Task details: Your answer should repeat every line of the records below in which the word "textbox" appears.

Collected data entries:
^^^^^^^^

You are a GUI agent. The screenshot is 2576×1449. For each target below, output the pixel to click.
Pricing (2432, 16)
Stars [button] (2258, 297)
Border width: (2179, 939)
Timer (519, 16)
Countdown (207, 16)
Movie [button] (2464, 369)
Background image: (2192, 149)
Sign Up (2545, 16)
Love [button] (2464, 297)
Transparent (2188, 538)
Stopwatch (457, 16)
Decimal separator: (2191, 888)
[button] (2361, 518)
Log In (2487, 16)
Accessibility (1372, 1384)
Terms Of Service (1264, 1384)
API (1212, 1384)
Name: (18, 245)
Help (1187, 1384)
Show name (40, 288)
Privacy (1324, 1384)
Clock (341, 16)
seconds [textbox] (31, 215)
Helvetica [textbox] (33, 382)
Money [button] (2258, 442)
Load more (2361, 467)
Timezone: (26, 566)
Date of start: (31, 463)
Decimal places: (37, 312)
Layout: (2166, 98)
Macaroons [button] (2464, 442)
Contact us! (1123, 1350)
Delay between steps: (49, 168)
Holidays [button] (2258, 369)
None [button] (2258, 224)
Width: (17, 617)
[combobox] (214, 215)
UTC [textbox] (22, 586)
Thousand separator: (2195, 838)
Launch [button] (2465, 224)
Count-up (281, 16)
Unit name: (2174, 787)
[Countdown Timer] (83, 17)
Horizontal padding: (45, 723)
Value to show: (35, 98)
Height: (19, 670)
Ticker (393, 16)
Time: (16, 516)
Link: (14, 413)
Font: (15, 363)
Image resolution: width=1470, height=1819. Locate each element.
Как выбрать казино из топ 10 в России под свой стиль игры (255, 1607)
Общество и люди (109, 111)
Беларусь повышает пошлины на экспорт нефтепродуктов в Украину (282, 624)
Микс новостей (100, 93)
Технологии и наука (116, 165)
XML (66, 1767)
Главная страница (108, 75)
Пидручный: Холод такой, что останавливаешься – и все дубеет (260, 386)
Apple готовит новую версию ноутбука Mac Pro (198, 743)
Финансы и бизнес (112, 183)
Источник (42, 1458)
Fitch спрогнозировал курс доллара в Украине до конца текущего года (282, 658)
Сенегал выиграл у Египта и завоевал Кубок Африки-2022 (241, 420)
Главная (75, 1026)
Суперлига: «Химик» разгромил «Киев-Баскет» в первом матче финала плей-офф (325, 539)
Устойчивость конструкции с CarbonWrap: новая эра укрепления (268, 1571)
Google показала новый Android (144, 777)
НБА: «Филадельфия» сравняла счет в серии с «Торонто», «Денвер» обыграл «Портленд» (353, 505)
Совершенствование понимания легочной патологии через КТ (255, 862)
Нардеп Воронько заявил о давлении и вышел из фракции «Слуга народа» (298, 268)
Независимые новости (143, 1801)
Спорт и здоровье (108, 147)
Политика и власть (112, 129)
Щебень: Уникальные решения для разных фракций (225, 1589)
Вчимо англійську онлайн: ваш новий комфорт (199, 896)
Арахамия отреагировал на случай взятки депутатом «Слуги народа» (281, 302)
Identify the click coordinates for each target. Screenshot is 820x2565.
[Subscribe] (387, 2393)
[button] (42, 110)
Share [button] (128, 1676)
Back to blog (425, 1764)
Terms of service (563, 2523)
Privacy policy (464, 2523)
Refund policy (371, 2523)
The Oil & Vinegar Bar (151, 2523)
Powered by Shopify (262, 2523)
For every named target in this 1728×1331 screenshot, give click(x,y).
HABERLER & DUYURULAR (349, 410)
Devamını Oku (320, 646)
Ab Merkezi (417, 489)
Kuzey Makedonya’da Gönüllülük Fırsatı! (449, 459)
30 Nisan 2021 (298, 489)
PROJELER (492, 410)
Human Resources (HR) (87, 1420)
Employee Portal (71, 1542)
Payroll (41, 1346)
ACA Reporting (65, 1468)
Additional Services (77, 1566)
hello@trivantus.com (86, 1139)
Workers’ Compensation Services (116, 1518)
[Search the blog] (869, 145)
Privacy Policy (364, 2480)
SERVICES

^^^^^^^^

Task solution:
seconds [textbox] (31, 215)
Helvetica [textbox] (33, 382)
UTC [textbox] (22, 586)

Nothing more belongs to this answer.